-- What the exercise asks --
What is needed is a verbatim copy of all the records.

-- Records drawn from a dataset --
************

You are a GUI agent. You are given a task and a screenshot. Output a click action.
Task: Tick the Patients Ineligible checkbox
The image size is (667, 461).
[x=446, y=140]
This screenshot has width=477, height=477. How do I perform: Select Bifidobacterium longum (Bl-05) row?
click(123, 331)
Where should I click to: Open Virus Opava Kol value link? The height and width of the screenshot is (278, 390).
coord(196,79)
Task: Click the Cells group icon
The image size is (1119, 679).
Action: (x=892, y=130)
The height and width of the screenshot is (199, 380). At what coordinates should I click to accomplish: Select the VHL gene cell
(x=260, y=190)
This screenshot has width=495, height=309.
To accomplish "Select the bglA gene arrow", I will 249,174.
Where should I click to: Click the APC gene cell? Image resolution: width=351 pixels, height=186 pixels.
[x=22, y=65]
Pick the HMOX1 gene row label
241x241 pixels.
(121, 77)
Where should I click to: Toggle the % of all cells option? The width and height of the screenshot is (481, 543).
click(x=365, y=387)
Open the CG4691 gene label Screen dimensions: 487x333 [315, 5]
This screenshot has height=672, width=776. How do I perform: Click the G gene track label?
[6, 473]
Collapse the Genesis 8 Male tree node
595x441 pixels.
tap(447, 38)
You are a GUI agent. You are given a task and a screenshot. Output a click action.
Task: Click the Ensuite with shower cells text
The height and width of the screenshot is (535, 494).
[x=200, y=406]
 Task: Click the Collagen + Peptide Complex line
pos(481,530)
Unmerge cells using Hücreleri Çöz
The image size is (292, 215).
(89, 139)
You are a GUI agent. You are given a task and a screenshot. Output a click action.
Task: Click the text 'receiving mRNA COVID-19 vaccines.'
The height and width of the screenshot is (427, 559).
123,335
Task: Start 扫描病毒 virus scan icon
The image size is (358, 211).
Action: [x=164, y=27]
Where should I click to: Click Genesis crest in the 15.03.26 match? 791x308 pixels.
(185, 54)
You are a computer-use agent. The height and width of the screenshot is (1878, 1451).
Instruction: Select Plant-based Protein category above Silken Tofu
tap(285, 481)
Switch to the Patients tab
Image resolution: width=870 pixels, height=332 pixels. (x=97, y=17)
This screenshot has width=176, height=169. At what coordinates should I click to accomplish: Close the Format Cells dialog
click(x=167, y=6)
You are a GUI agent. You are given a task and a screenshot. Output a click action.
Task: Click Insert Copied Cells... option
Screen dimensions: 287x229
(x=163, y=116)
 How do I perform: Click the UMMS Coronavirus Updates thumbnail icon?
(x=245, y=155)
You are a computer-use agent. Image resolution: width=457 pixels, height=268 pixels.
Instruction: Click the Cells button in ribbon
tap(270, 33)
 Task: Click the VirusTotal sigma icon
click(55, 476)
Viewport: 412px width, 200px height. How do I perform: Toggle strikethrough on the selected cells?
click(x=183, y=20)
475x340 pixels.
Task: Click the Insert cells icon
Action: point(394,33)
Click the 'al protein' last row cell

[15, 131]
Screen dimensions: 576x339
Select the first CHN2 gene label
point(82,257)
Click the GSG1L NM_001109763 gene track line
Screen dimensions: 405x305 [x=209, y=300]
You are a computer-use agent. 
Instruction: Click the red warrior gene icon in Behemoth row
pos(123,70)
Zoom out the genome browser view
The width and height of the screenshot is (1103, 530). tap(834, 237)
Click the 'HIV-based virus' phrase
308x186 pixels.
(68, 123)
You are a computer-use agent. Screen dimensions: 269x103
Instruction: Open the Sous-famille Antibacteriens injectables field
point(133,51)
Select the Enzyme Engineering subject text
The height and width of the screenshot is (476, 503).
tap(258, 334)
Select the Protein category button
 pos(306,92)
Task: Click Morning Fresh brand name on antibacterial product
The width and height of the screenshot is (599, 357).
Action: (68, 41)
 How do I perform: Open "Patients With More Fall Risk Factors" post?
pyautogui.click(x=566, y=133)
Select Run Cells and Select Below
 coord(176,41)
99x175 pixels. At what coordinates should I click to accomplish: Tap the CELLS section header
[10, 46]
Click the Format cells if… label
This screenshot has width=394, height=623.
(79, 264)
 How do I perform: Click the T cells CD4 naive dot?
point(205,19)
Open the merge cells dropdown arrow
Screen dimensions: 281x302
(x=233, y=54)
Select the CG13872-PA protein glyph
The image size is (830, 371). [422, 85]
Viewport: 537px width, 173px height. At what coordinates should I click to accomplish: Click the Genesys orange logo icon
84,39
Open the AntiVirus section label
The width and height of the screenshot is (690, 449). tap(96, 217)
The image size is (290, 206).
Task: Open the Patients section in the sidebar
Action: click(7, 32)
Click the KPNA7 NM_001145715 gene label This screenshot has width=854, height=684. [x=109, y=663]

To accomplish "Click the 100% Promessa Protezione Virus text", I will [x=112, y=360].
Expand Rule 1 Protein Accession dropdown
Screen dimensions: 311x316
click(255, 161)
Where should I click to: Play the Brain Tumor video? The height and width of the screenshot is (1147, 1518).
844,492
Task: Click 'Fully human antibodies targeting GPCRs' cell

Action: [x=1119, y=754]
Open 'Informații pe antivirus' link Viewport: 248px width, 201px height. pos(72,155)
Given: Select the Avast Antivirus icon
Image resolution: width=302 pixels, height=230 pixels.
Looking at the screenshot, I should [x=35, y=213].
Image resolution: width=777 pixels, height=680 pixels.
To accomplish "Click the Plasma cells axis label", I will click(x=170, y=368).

************

-- Worked solution --
You are a GUI agent. You are given a task and a screenshot. Output a click action.
Task: Tick the Patients Ineligible checkbox
The image size is (667, 461).
[x=446, y=140]
This screenshot has width=477, height=477. How do I perform: Select Bifidobacterium longum (Bl-05) row?
click(123, 331)
Where should I click to: Open Virus Opava Kol value link? The height and width of the screenshot is (278, 390).
coord(196,79)
Task: Click the Cells group icon
The image size is (1119, 679).
Action: (x=892, y=130)
The height and width of the screenshot is (199, 380). At what coordinates should I click to accomplish: Select the VHL gene cell
(x=260, y=190)
This screenshot has width=495, height=309.
To accomplish "Select the bglA gene arrow", I will 249,174.
Where should I click to: Click the APC gene cell? Image resolution: width=351 pixels, height=186 pixels.
[x=22, y=65]
Pick the HMOX1 gene row label
241x241 pixels.
(121, 77)
Where should I click to: Toggle the % of all cells option? The width and height of the screenshot is (481, 543).
click(x=365, y=387)
Open the CG4691 gene label Screen dimensions: 487x333 [315, 5]
This screenshot has height=672, width=776. How do I perform: Click the G gene track label?
[6, 473]
Collapse the Genesis 8 Male tree node
595x441 pixels.
tap(447, 38)
You are a GUI agent. You are given a task and a screenshot. Output a click action.
Task: Click the Ensuite with shower cells text
The height and width of the screenshot is (535, 494).
[x=200, y=406]
 Task: Click the Collagen + Peptide Complex line
pos(481,530)
Unmerge cells using Hücreleri Çöz
The image size is (292, 215).
(89, 139)
You are a GUI agent. You are given a task and a screenshot. Output a click action.
Task: Click the text 'receiving mRNA COVID-19 vaccines.'
The height and width of the screenshot is (427, 559).
123,335
Task: Start 扫描病毒 virus scan icon
The image size is (358, 211).
Action: [x=164, y=27]
Where should I click to: Click Genesis crest in the 15.03.26 match? 791x308 pixels.
(185, 54)
You are a computer-use agent. The height and width of the screenshot is (1878, 1451).
Instruction: Select Plant-based Protein category above Silken Tofu
tap(285, 481)
Switch to the Patients tab
Image resolution: width=870 pixels, height=332 pixels. (x=97, y=17)
This screenshot has width=176, height=169. At what coordinates should I click to accomplish: Close the Format Cells dialog
click(x=167, y=6)
You are a GUI agent. You are given a task and a screenshot. Output a click action.
Task: Click Insert Copied Cells... option
Screen dimensions: 287x229
(x=163, y=116)
 How do I perform: Click the UMMS Coronavirus Updates thumbnail icon?
(x=245, y=155)
You are a computer-use agent. Image resolution: width=457 pixels, height=268 pixels.
Instruction: Click the Cells button in ribbon
tap(270, 33)
 Task: Click the VirusTotal sigma icon
click(55, 476)
Viewport: 412px width, 200px height. How do I perform: Toggle strikethrough on the selected cells?
click(x=183, y=20)
475x340 pixels.
Task: Click the Insert cells icon
Action: point(394,33)
Click the 'al protein' last row cell

[15, 131]
Screen dimensions: 576x339
Select the first CHN2 gene label
point(82,257)
Click the GSG1L NM_001109763 gene track line
Screen dimensions: 405x305 [x=209, y=300]
You are a computer-use agent. 
Instruction: Click the red warrior gene icon in Behemoth row
pos(123,70)
Zoom out the genome browser view
The width and height of the screenshot is (1103, 530). tap(834, 237)
Click the 'HIV-based virus' phrase
308x186 pixels.
(68, 123)
You are a computer-use agent. Screen dimensions: 269x103
Instruction: Open the Sous-famille Antibacteriens injectables field
point(133,51)
Select the Enzyme Engineering subject text
The height and width of the screenshot is (476, 503).
tap(258, 334)
Select the Protein category button
 pos(306,92)
Task: Click Morning Fresh brand name on antibacterial product
The width and height of the screenshot is (599, 357).
Action: (68, 41)
 How do I perform: Open "Patients With More Fall Risk Factors" post?
pyautogui.click(x=566, y=133)
Select Run Cells and Select Below
 coord(176,41)
99x175 pixels. At what coordinates should I click to accomplish: Tap the CELLS section header
[10, 46]
Click the Format cells if… label
This screenshot has width=394, height=623.
(79, 264)
 How do I perform: Click the T cells CD4 naive dot?
point(205,19)
Open the merge cells dropdown arrow
Screen dimensions: 281x302
(x=233, y=54)
Select the CG13872-PA protein glyph
The image size is (830, 371). [422, 85]
Viewport: 537px width, 173px height. At what coordinates should I click to accomplish: Click the Genesys orange logo icon
84,39
Open the AntiVirus section label
The width and height of the screenshot is (690, 449). tap(96, 217)
The image size is (290, 206).
Task: Open the Patients section in the sidebar
Action: click(7, 32)
Click the KPNA7 NM_001145715 gene label This screenshot has width=854, height=684. [x=109, y=663]

To accomplish "Click the 100% Promessa Protezione Virus text", I will [x=112, y=360].
Expand Rule 1 Protein Accession dropdown
Screen dimensions: 311x316
click(255, 161)
Where should I click to: Play the Brain Tumor video? The height and width of the screenshot is (1147, 1518).
844,492
Task: Click 'Fully human antibodies targeting GPCRs' cell

Action: [x=1119, y=754]
Open 'Informații pe antivirus' link Viewport: 248px width, 201px height. pos(72,155)
Given: Select the Avast Antivirus icon
Image resolution: width=302 pixels, height=230 pixels.
Looking at the screenshot, I should [x=35, y=213].
Image resolution: width=777 pixels, height=680 pixels.
To accomplish "Click the Plasma cells axis label", I will click(x=170, y=368).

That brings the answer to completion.